◆ PROBLEM DESCRIPTION
Whenever a line in the entries below contains the string "Open", copy that line.

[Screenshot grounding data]
· · · · · · ·

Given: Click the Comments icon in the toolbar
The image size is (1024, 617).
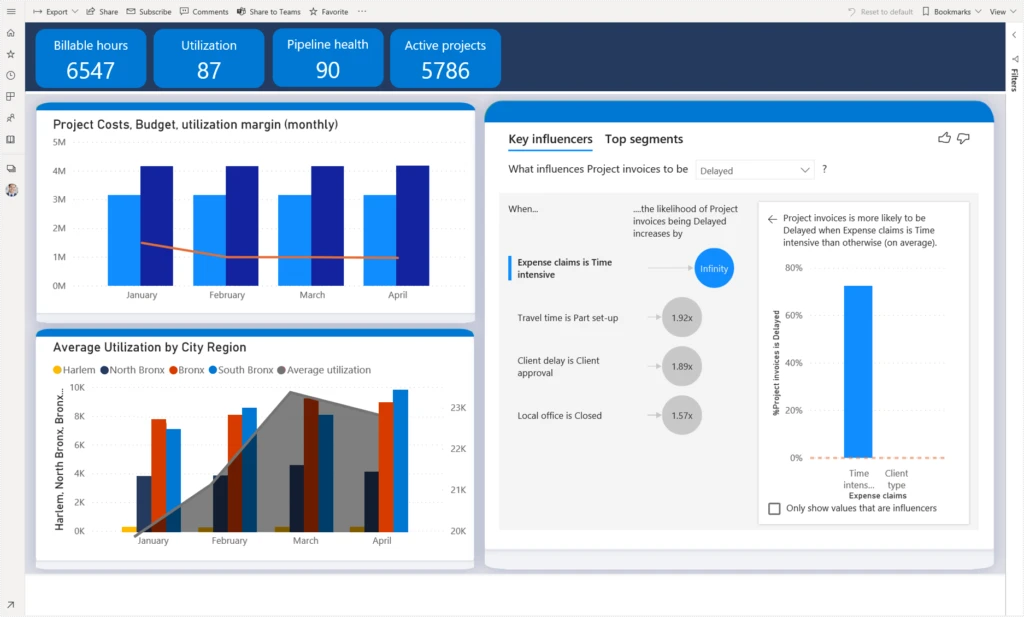Looking at the screenshot, I should pyautogui.click(x=205, y=11).
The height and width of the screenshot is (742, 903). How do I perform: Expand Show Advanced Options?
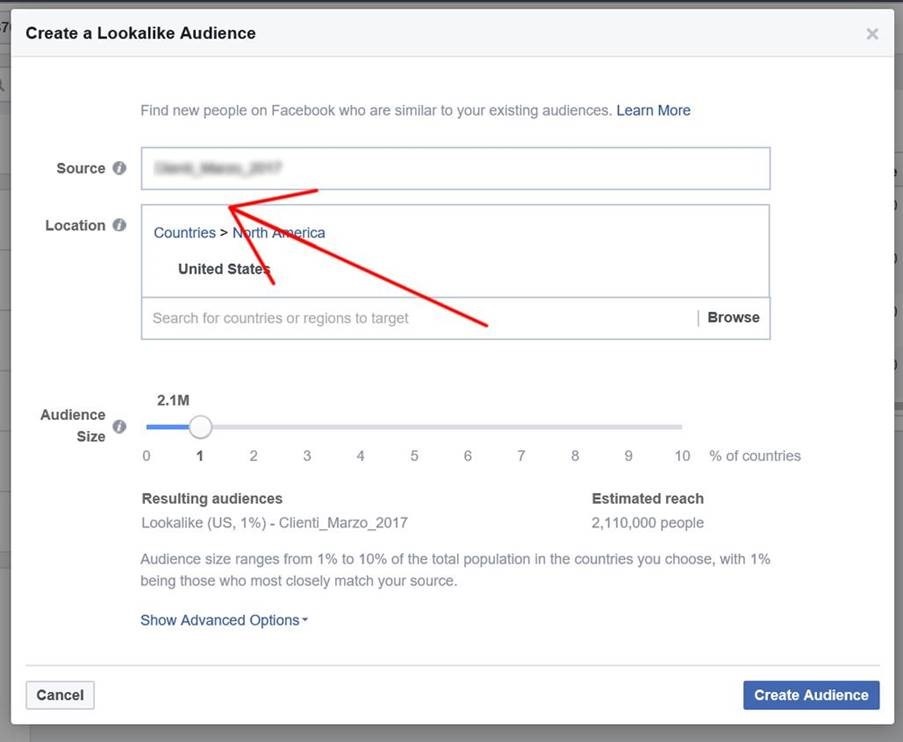224,620
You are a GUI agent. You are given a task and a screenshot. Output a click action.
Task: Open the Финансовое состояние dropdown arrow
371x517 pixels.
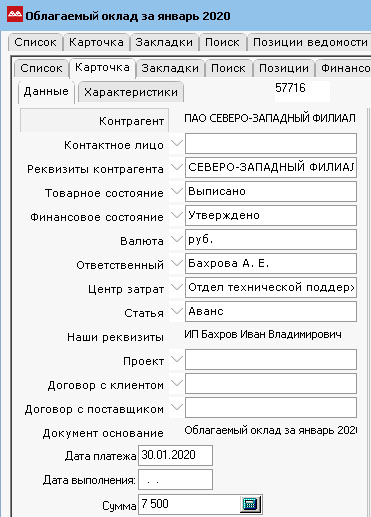177,216
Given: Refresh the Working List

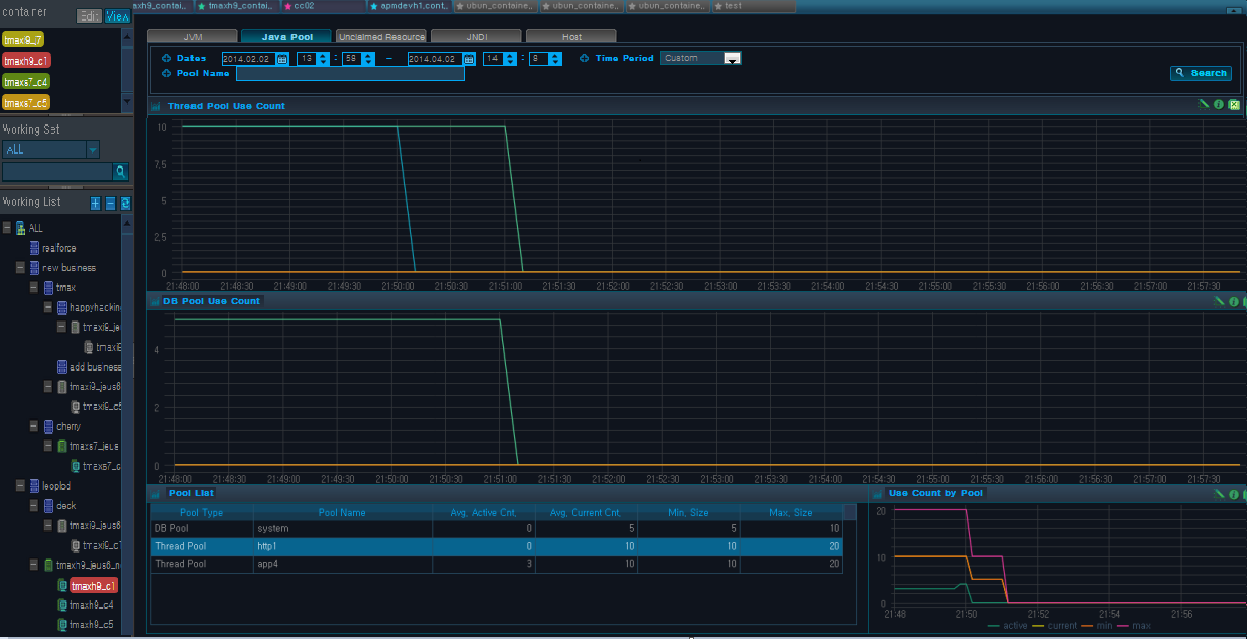Looking at the screenshot, I should point(125,203).
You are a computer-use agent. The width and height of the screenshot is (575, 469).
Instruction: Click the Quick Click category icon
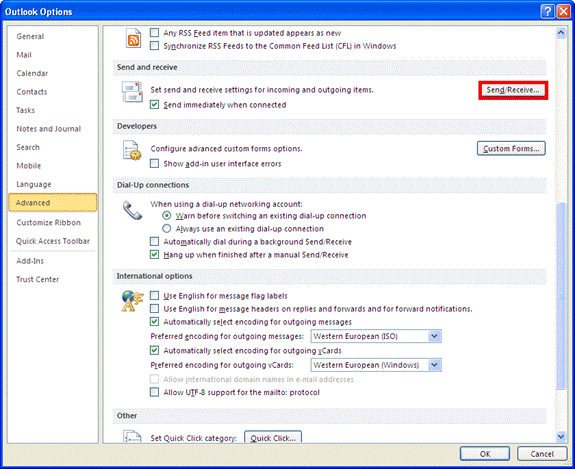pyautogui.click(x=132, y=437)
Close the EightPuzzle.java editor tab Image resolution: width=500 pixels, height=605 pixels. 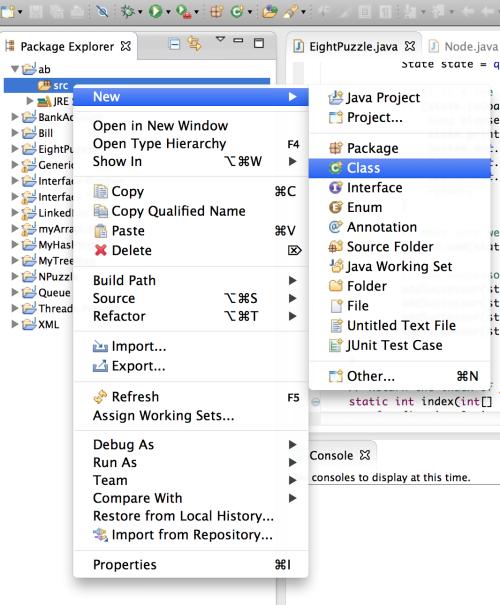point(410,46)
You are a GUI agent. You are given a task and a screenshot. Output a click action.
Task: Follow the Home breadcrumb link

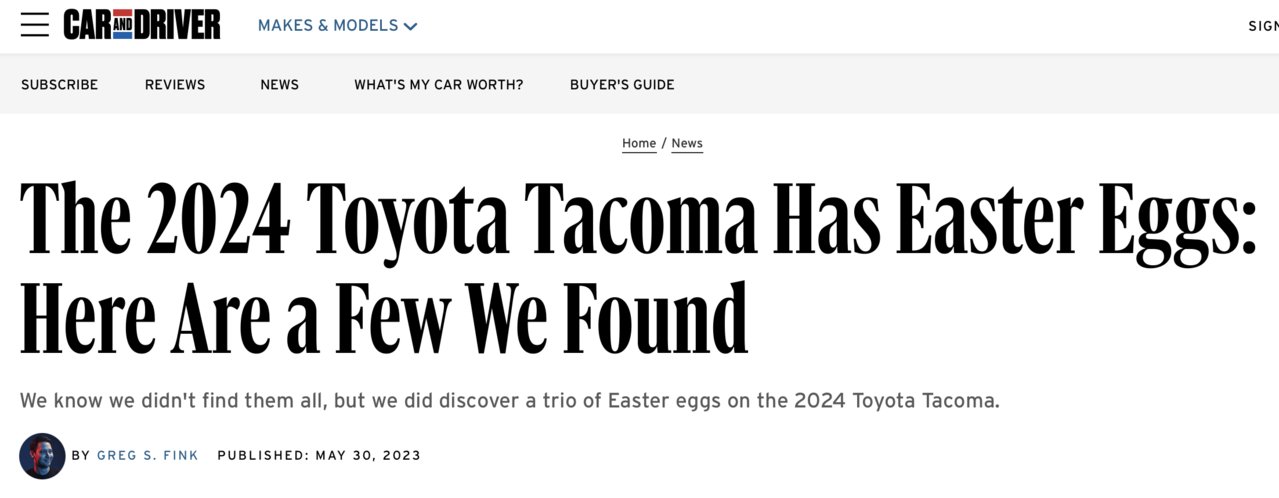click(639, 143)
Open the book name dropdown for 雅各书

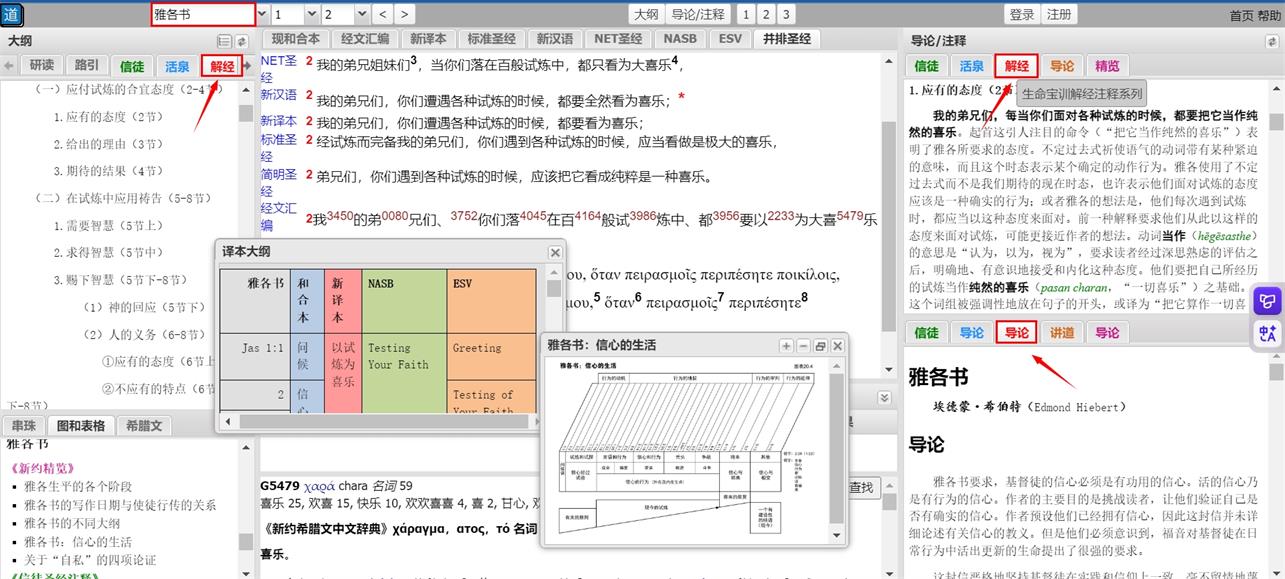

· · · · · · ·

◆ RESULT FOR THIS TASK
Task: Open the Финансовое состояние dropdown arrow
Open the book name dropdown for 雅各书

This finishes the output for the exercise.